Reproduce the following lines word for word, keeping every character unchanged.
.....
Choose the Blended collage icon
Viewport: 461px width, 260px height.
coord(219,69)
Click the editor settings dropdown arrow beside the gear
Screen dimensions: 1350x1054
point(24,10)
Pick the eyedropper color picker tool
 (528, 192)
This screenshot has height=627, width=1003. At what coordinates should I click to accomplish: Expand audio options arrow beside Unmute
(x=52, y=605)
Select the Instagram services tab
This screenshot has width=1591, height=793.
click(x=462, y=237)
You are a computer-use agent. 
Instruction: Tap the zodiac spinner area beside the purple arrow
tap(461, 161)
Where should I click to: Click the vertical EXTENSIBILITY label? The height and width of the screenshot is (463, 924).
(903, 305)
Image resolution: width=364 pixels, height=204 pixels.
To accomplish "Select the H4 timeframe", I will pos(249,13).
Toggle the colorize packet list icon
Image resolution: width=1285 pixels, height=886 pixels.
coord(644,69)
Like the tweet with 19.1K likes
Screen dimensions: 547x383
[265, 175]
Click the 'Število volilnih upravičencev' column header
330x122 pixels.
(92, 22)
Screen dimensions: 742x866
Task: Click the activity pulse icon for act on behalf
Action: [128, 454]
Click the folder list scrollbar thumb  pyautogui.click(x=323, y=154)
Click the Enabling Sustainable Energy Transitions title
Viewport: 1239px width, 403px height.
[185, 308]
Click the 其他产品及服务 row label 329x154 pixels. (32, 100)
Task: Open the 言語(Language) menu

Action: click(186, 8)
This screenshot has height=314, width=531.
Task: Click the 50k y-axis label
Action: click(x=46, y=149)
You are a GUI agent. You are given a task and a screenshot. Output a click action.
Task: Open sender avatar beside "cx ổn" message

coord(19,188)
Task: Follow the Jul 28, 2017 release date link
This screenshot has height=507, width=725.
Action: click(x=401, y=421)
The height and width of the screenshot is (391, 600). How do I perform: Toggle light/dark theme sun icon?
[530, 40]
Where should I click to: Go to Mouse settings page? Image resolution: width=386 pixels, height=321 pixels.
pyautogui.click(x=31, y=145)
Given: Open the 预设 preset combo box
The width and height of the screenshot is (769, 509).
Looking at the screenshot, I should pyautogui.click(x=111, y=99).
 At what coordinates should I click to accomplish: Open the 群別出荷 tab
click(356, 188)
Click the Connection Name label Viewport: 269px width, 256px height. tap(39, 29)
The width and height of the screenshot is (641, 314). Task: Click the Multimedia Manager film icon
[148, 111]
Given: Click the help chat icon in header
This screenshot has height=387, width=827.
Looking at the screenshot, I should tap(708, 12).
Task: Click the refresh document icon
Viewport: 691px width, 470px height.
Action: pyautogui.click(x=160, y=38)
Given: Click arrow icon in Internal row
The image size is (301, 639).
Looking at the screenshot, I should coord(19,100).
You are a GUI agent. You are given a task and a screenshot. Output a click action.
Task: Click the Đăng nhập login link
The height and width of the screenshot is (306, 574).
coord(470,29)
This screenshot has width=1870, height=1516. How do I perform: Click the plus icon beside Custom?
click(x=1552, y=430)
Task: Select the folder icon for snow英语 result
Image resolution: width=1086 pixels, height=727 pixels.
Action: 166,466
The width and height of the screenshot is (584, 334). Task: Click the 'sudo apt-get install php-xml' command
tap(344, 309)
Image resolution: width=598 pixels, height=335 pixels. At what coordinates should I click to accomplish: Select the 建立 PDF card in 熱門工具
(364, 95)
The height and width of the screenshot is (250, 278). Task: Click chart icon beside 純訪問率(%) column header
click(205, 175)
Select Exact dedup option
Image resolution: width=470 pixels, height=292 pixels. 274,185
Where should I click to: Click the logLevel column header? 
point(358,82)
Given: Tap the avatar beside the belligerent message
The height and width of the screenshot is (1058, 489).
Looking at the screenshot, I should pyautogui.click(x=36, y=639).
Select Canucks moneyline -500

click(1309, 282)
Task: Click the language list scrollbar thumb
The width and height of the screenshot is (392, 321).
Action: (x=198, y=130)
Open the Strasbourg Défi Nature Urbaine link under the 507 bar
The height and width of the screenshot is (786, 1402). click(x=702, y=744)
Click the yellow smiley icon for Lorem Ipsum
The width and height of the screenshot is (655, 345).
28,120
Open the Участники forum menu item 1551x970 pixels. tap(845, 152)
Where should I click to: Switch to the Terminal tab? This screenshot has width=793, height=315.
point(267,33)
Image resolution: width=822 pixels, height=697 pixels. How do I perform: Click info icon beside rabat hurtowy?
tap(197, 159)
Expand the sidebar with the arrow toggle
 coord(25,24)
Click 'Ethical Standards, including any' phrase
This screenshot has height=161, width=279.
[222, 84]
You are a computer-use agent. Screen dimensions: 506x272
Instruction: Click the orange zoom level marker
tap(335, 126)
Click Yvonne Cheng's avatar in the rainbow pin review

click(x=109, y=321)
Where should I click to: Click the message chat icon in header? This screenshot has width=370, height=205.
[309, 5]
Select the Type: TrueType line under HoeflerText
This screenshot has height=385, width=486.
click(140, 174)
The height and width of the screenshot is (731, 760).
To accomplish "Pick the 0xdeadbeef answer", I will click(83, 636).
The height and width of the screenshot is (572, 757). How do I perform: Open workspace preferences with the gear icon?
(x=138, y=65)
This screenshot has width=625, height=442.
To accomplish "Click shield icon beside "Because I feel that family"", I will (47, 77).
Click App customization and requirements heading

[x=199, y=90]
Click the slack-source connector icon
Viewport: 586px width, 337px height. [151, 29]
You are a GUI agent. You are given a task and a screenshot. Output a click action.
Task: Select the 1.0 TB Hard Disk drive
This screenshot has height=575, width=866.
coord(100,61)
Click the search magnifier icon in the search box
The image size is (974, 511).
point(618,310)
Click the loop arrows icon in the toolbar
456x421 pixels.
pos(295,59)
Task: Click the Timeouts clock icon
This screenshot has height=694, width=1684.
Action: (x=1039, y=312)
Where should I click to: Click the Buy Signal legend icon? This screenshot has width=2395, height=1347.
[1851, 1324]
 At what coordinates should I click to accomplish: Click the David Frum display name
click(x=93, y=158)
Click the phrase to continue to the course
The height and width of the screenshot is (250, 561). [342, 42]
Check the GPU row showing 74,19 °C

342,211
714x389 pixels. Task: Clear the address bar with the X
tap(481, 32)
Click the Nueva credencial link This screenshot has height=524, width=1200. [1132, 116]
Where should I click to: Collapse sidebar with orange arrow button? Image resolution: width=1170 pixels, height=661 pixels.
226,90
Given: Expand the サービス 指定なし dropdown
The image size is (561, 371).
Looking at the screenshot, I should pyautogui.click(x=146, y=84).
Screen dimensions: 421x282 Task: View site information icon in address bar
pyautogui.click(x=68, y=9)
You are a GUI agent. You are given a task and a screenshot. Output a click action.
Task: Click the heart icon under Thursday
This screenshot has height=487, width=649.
.....
> **Exercise solution**:
Choose the Blended collage icon
Viewport: 461px width, 260px height.
coord(219,69)
Click the editor settings dropdown arrow beside the gear
Screen dimensions: 1350x1054
point(24,10)
Pick the eyedropper color picker tool
 (528, 192)
This screenshot has height=627, width=1003. At what coordinates should I click to accomplish: Expand audio options arrow beside Unmute
(x=52, y=605)
Select the Instagram services tab
This screenshot has width=1591, height=793.
click(x=462, y=237)
You are a computer-use agent. 
Instruction: Tap the zodiac spinner area beside the purple arrow
tap(461, 161)
Where should I click to: Click the vertical EXTENSIBILITY label? The height and width of the screenshot is (463, 924).
(903, 305)
Image resolution: width=364 pixels, height=204 pixels.
To accomplish "Select the H4 timeframe", I will pos(249,13).
Toggle the colorize packet list icon
Image resolution: width=1285 pixels, height=886 pixels.
coord(644,69)
Like the tweet with 19.1K likes
Screen dimensions: 547x383
[265, 175]
Click the 'Število volilnih upravičencev' column header
330x122 pixels.
(92, 22)
Screen dimensions: 742x866
Task: Click the activity pulse icon for act on behalf
Action: [128, 454]
Click the folder list scrollbar thumb  pyautogui.click(x=323, y=154)
Click the Enabling Sustainable Energy Transitions title
Viewport: 1239px width, 403px height.
[185, 308]
Click the 其他产品及服务 row label 329x154 pixels. (32, 100)
Task: Open the 言語(Language) menu

Action: click(186, 8)
This screenshot has height=314, width=531.
Task: Click the 50k y-axis label
Action: click(x=46, y=149)
You are a GUI agent. You are given a task and a screenshot. Output a click action.
Task: Open sender avatar beside "cx ổn" message

coord(19,188)
Task: Follow the Jul 28, 2017 release date link
This screenshot has height=507, width=725.
Action: click(x=401, y=421)
The height and width of the screenshot is (391, 600). How do I perform: Toggle light/dark theme sun icon?
[530, 40]
Where should I click to: Go to Mouse settings page? Image resolution: width=386 pixels, height=321 pixels.
pyautogui.click(x=31, y=145)
Given: Open the 预设 preset combo box
The width and height of the screenshot is (769, 509).
Looking at the screenshot, I should pyautogui.click(x=111, y=99).
 At what coordinates should I click to accomplish: Open the 群別出荷 tab
click(356, 188)
Click the Connection Name label Viewport: 269px width, 256px height. tap(39, 29)
The width and height of the screenshot is (641, 314). Task: Click the Multimedia Manager film icon
[148, 111]
Given: Click the help chat icon in header
This screenshot has height=387, width=827.
Looking at the screenshot, I should tap(708, 12).
Task: Click the refresh document icon
Viewport: 691px width, 470px height.
Action: pyautogui.click(x=160, y=38)
Given: Click arrow icon in Internal row
The image size is (301, 639).
Looking at the screenshot, I should coord(19,100).
You are a GUI agent. You are given a task and a screenshot. Output a click action.
Task: Click the Đăng nhập login link
The height and width of the screenshot is (306, 574).
coord(470,29)
This screenshot has width=1870, height=1516. How do I perform: Click the plus icon beside Custom?
click(x=1552, y=430)
Task: Select the folder icon for snow英语 result
Image resolution: width=1086 pixels, height=727 pixels.
Action: 166,466
The width and height of the screenshot is (584, 334). Task: Click the 'sudo apt-get install php-xml' command
tap(344, 309)
Image resolution: width=598 pixels, height=335 pixels. At what coordinates should I click to accomplish: Select the 建立 PDF card in 熱門工具
(364, 95)
The height and width of the screenshot is (250, 278). Task: Click chart icon beside 純訪問率(%) column header
click(205, 175)
Select Exact dedup option
Image resolution: width=470 pixels, height=292 pixels. 274,185
Where should I click to: Click the logLevel column header? 
point(358,82)
Given: Tap the avatar beside the belligerent message
The height and width of the screenshot is (1058, 489).
Looking at the screenshot, I should pyautogui.click(x=36, y=639).
Select Canucks moneyline -500

click(1309, 282)
Task: Click the language list scrollbar thumb
The width and height of the screenshot is (392, 321).
Action: (x=198, y=130)
Open the Strasbourg Défi Nature Urbaine link under the 507 bar
The height and width of the screenshot is (786, 1402). click(x=702, y=744)
Click the yellow smiley icon for Lorem Ipsum
The width and height of the screenshot is (655, 345).
28,120
Open the Участники forum menu item 1551x970 pixels. tap(845, 152)
Where should I click to: Switch to the Terminal tab? This screenshot has width=793, height=315.
point(267,33)
Image resolution: width=822 pixels, height=697 pixels. How do I perform: Click info icon beside rabat hurtowy?
tap(197, 159)
Expand the sidebar with the arrow toggle
 coord(25,24)
Click 'Ethical Standards, including any' phrase
This screenshot has height=161, width=279.
[222, 84]
You are a computer-use agent. Screen dimensions: 506x272
Instruction: Click the orange zoom level marker
tap(335, 126)
Click Yvonne Cheng's avatar in the rainbow pin review

click(x=109, y=321)
Where should I click to: Click the message chat icon in header? This screenshot has width=370, height=205.
[309, 5]
Select the Type: TrueType line under HoeflerText
This screenshot has height=385, width=486.
click(140, 174)
The height and width of the screenshot is (731, 760).
To accomplish "Pick the 0xdeadbeef answer", I will click(83, 636).
The height and width of the screenshot is (572, 757). How do I perform: Open workspace preferences with the gear icon?
(x=138, y=65)
This screenshot has width=625, height=442.
To accomplish "Click shield icon beside "Because I feel that family"", I will (47, 77).
Click App customization and requirements heading

[x=199, y=90]
Click the slack-source connector icon
Viewport: 586px width, 337px height. [151, 29]
You are a GUI agent. You are given a task and a screenshot. Output a click action.
Task: Select the 1.0 TB Hard Disk drive
This screenshot has height=575, width=866.
coord(100,61)
Click the search magnifier icon in the search box
The image size is (974, 511).
point(618,310)
Click the loop arrows icon in the toolbar
456x421 pixels.
pos(295,59)
Task: Click the Timeouts clock icon
This screenshot has height=694, width=1684.
Action: (x=1039, y=312)
Where should I click to: Click the Buy Signal legend icon? This screenshot has width=2395, height=1347.
[1851, 1324]
 At what coordinates should I click to accomplish: Click the David Frum display name
click(x=93, y=158)
Click the phrase to continue to the course
The height and width of the screenshot is (250, 561). [342, 42]
Check the GPU row showing 74,19 °C

342,211
714x389 pixels. Task: Clear the address bar with the X
tap(481, 32)
Click the Nueva credencial link This screenshot has height=524, width=1200. [1132, 116]
Where should I click to: Collapse sidebar with orange arrow button? Image resolution: width=1170 pixels, height=661 pixels.
226,90
Given: Expand the サービス 指定なし dropdown
The image size is (561, 371).
Looking at the screenshot, I should pyautogui.click(x=146, y=84).
Screen dimensions: 421x282 Task: View site information icon in address bar
pyautogui.click(x=68, y=9)
You are a GUI agent. You are given a task and a screenshot. Output a click action.
Task: Click the heart icon under Thursday
This screenshot has height=487, width=649.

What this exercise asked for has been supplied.